── Text excerpt

Re: domain for sum of geometric series
- To: mathgroup at smc.vnet.net
- Subject: [mg39124] Re: [mg39100] domain for sum of geometric series
- From: Andrzej Kozlowski <akoz at mimuw.edu.pl>
- Date: Thu, 30 Jan 2003 01:06:26 -0500 (EST)
- Sender: owner-wri-mathgroup at wolfram.com
On further reflection, the p in your original question may actually be
a non-real complex number e.g.
Sum[1/(1+I)^n,{n,1,Infinity}]
-I
So in fact the correct domain in your problem is just Abs[1-p]<1 This
seems like another good reason why why Mathematica does not try to
tell you the domain of convergence. If you want to know it you should
determine it separately, using any appropriate assumptions you wish to
make (e.g. p is real).

────
── The data

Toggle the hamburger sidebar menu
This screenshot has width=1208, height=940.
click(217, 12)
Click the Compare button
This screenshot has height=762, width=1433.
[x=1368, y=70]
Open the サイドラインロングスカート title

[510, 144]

────
── The data

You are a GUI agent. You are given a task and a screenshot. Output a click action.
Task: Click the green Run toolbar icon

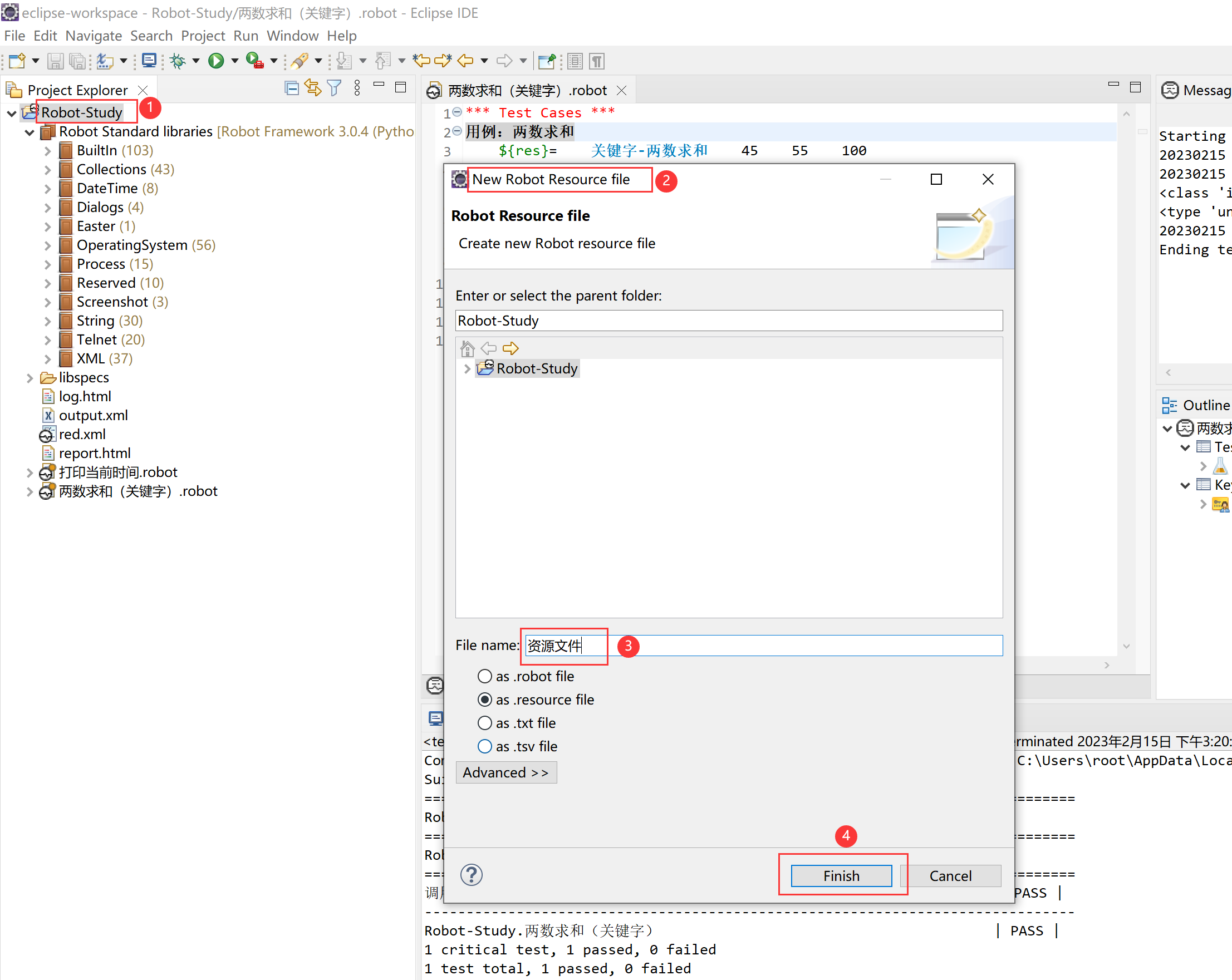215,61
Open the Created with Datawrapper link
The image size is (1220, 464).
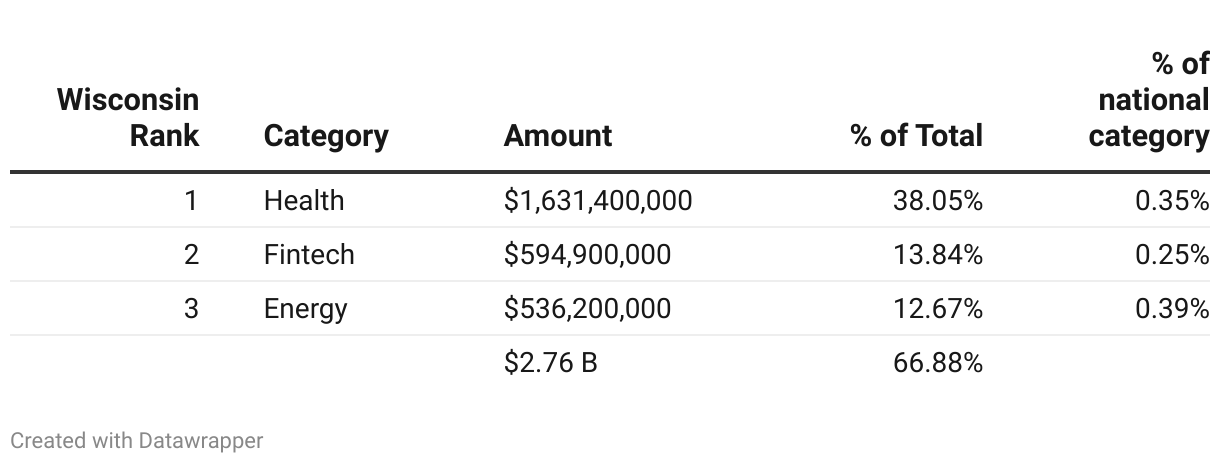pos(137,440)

────

● Actions to take:
A - According to the mailing list post, what is the correct domain in the problem?
B - Copy the rows from the line containing "You are a GUI" up to and including the line containing "pos(137,440)". Leave the pictures out.

● Outputs by task:
A - The correct domain is Abs[1-p]<1.

B -
You are a GUI agent. You are given a task and a screenshot. Output a click action.
Task: Click the green Run toolbar icon

215,61
Open the Created with Datawrapper link
The image size is (1220, 464).
pos(137,440)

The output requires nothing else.